(Ilustración: Rolando Pinillos Romero)
(Ilustración: Rolando Pinillos Romero)
Roberto Abusada Salah

Después del entusiasmo con el que el Perú celebró el fin del régimen Humala-Heredia, la ciudadanía ha retornado a su estado natural de profunda desafección respecto de sus gobernantes. Tanto el Ejecutivo como el Congreso, alcaldes y gobernadores son castigados por la opinión pública.

No se puede ocultar que los poderes del Estado han estimulado tal sentimiento. El Ejecutivo ha cometido errores con nombramientos, declaraciones desatinadas y subestimando incomprensiblemente el desastre heredado.

A la mayoría legislativa, por su parte, le tomó todo un año entender que perdió en la segunda vuelta electoral. Y si bien muchos de sus actos de fiscalización y control político han tenido justificación, no cabe duda de que en otros ha primado la rabieta, la figuración o la simple torpeza.

Y así llegamos al mes 14 del régimen sumidos en una depresión colectiva (a mi juicio, injustificada) que hace pensar que el país está a la deriva. Tenemos a empresarios y consumidores en actitud de ‘esperar y ver’ y a medios de comunicación y ‘formadores de opinión’ repitiendo su monosolución: cambiar ministros.

Con su habitual optimismo, el presidente Pedro Pablo Kuczynski prevé que en los siguientes meses este inquieto malestar ciudadano cederá ante lo que, él anticipa, será un mejor desempeño económico. Y no le falta razón. La economía en el último trimestre de este año y el año próximo mostrará una mejor performance ayudada por el aumento notable de la inversión pública, el fin de la caída en la inversión privada y el aumento importante de los precios de nuestras principales exportaciones. Pero el Kuczynski estadista debería reparar en que el panorama económico después del rebote del 2018 no se presenta auspicioso si no se termina la prolongada sequía de reformas que está frenando nuestro progreso.

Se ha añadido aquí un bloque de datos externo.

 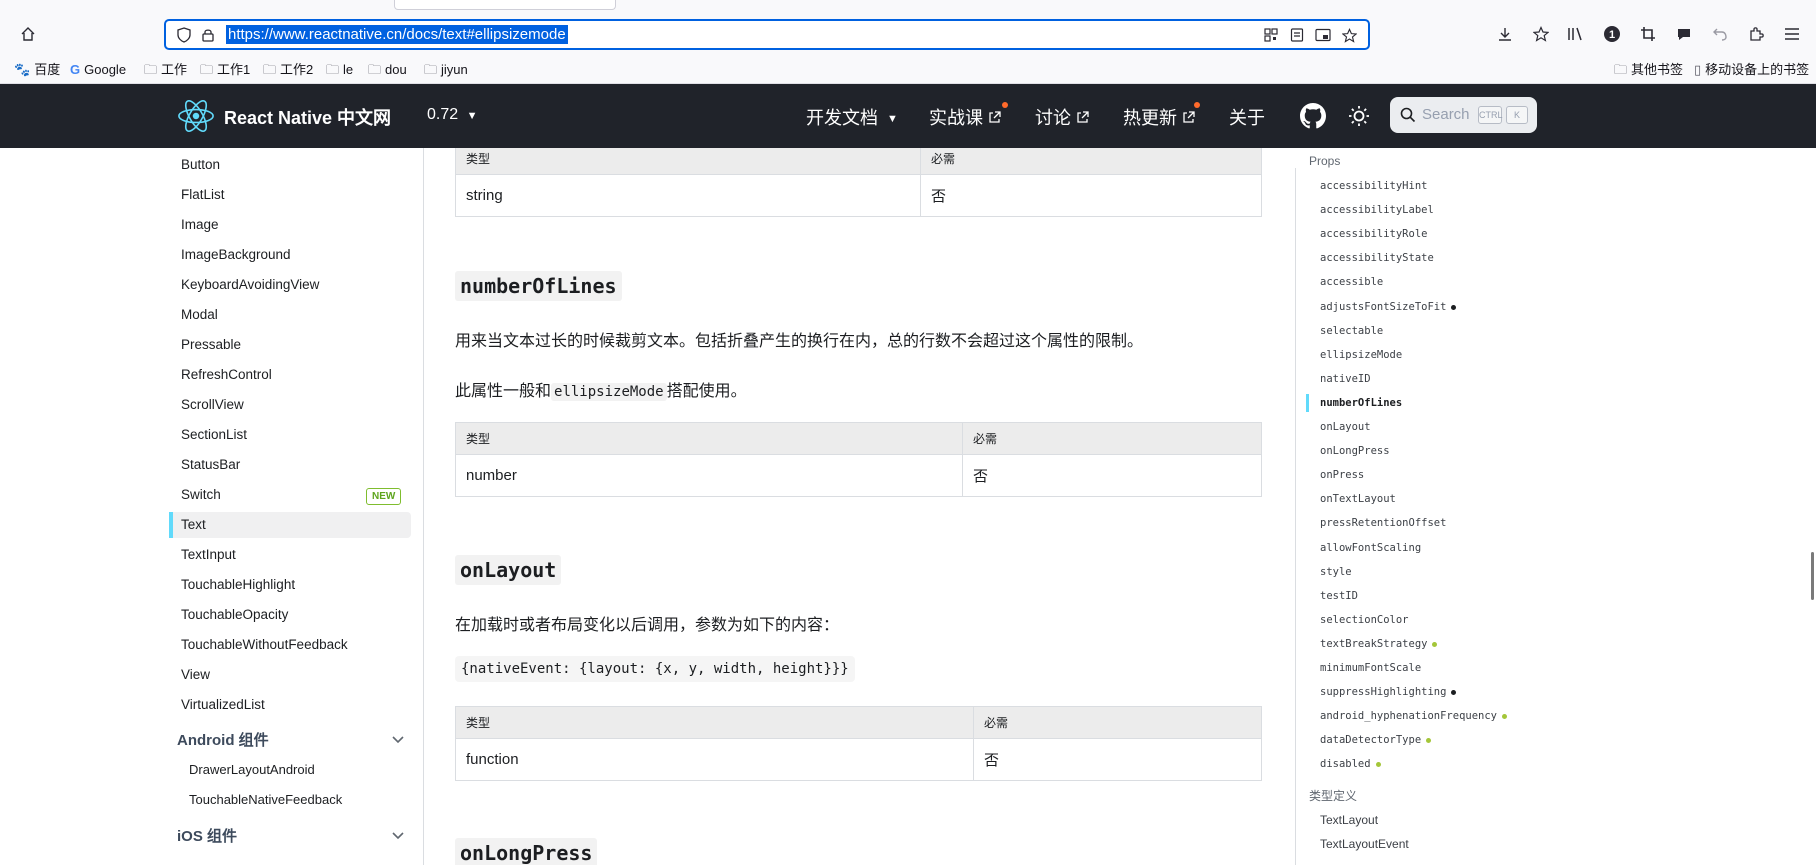 I want to click on sidebar-item-textinput: TextInput, so click(x=290, y=555).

La lista de reformas pendientes es larga y atañe al ámbito laboral, la salud pública, el régimen pensionario, la regionalización, la educación, y una implementación decidida de la reforma burocrático-regulatoria ya legislada. No pretendo insinuar que tales reformas estén exentas de enormes dificultades y que no requieran de una cuantiosa inversión de capital político, pero administrar el Estado no es lo mismo que gobernar.

Gobernar implica tener la visión y un plan para un futuro mejor. Miremos sino el ejemplo de Emmanuel Macron que, con su popularidad cortada en unos pocos meses a casi la mitad, ha planteado una profunda reforma laboral y la visión de una Francia ocupando el vacío de liderazgo dejado por los Estados Unidos de Trump. O al brasileño Michel Temer, que con una tasa de aprobación en mínimos toledanos está reformando el régimen laboral y pensionario, además de emprender un vasto programa de privatización para resolver el agudo problema fiscal.

Me atrevo a recomendar al presidente empezar las indispensables reformas con la parte más potente –y quizá más fácil– de una reforma laboral: trabajar denodadamente en lograr el cambio en la interpretación que el Tribunal Constitucional (TC) ha hecho del artículo 27 de la Constitución que dice apropiadamente que “la ley otorga adecuada protección al trabajador contra el despido arbitrario”.

Ese simple enunciado ha sido interpretado por los miembros del TC no como el justo derecho a la indemnización de ley, sino que en sendos fallos ha ordenado la reposición en el puesto de trabajo. La justificación que da el TC se basa en la violación del derecho al trabajo consagrado en la Constitución peruana y en la mayoría de las constituciones del mundo. Por ello se establece el resarcimiento mediante la indemnización.

El resultado de los fallos del TC ha contribuido no solo a que el empleo informal sea la forma prevalente en que el peruano accede al trabajo sino que, dentro de lo que llamamos empleo formal, la contratación por tiempo indefinido está en vías de extinción. El 68% del empleo formal hoy se contrata bajo distintas modalidades como el plazo fijo y otras formas de empleo temporal, o simplemente sin contrato. En su ideologizada visión pro estabilidad laboral absoluta sin empleo, el TC ha matado la estabilidad dañando severamente los incentivos de la empresa a la capacitación laboral y el otorgamiento de otros beneficios a sus trabajadores. No sorprende, entonces, que en los ránkings internacionales el Perú aparezca en el puesto 133 entre 140 países como el que más restringe la práctica de la contratación y el despido (flexibilidad sin la cual la producción moderna de bienes y servicios es literalmente imposible).

Cámbiese esta errónea interpretación. Ninguna otra medida de estímulo a la contratación puede hoy tener tanto impacto en el empleo, la revitalización de las expectativas empresariales, la inversión y, ojalá, un cambio en el humor ciudadano.